So, just for the record, I want to get something off my chest.
I tend to be a positive person. My general life philosophy is keep the good things close, and ruthlessly cut out the bad. (I’m said I’m positive, not kind-hearted.) I maintain this attitude in all aspects of life: guys, job, hobbies, friends. And China.
Look, I like living in China. I like talking about China and I like to show the more positive side of things. This has led some people thinking I’m naive or a wumao. But I’m not. I live here, remember? I deal with the pollution, the spitting, the shitting and pissing on the streets. I deal with VPN’s to get unblocked internet and try to find open websites for my students to use. I see people shooting disgusting snot rockets at the bus stop and I walk over piles of garbage everyday.
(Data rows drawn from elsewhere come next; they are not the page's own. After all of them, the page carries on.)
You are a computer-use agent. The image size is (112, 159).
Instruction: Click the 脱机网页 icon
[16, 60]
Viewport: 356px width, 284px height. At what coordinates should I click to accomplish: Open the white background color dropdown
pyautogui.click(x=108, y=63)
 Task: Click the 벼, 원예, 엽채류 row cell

I’ve seen the documentaries on the poorest of the poor, I know about Xi Jinping’s corruption crack-down. You don’t need to send me links to articles about Tiananmen Square, the pollution, or how some rich guy knocked down and killed a police officer who stopped him for speeding. By the time you read about something in the New York Times, I’ve probably not only heard about it from multiple sources, but I’ve lived with it. (We have news here too you know.)
There are so many problems here (as everywhere). I just don’t see the need to talk about it. If you want to find the negative articles about China, about the pollution, the worrying economy or crack-down on dissidents, there are thousands, if not tens of thousands of sources on that. It seems like not one news article can be written in a Western newspaper without at least one sentence on Tiananmen.
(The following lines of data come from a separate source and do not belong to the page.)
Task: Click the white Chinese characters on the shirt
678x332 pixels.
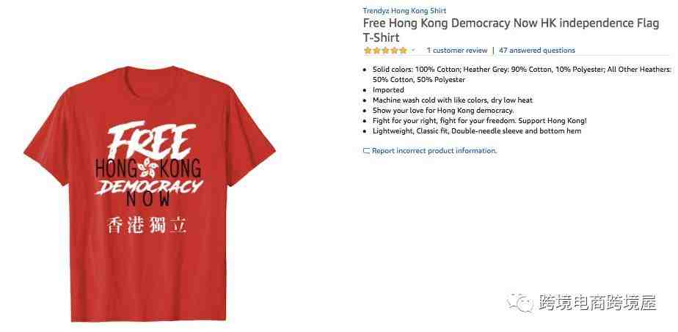Action: (x=147, y=225)
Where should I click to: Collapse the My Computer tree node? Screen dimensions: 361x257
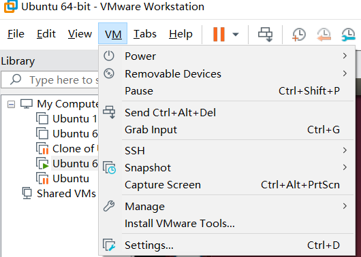tap(11, 105)
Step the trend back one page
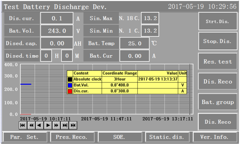Viewport: 240px width, 145px height. [x=31, y=125]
What there isn’t a lot of is sources for more positive stories about China. Stories of everyday life. Of the wonders and oddities of the country seen through, not a critical, glaring eye, but a positive and open eye. Stories of dating Chinese men, trying new food, seeing new things and struggling with the language. That’s the hole I’m trying to fill.
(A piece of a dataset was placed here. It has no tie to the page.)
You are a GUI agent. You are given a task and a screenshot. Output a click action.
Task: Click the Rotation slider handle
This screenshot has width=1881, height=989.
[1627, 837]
So have I “drank the kool-aid?” Well, if drinking the kool-aid means that I judge a country based on the people and the culture I have experienced rather than the actions or policies of the government, then yes. I have. I don’t want people to judge me as an American based on what our congress is doing, or what Americans have done in the past. And I’m not going to do that in China.
It doesn’t mean everything is coated in a Pollyanna sheen. I complain and get frustrated regularly. (I’m working on an article about the pollution right now.) But it’s not something I focus on, or want to focus on. Deal with it.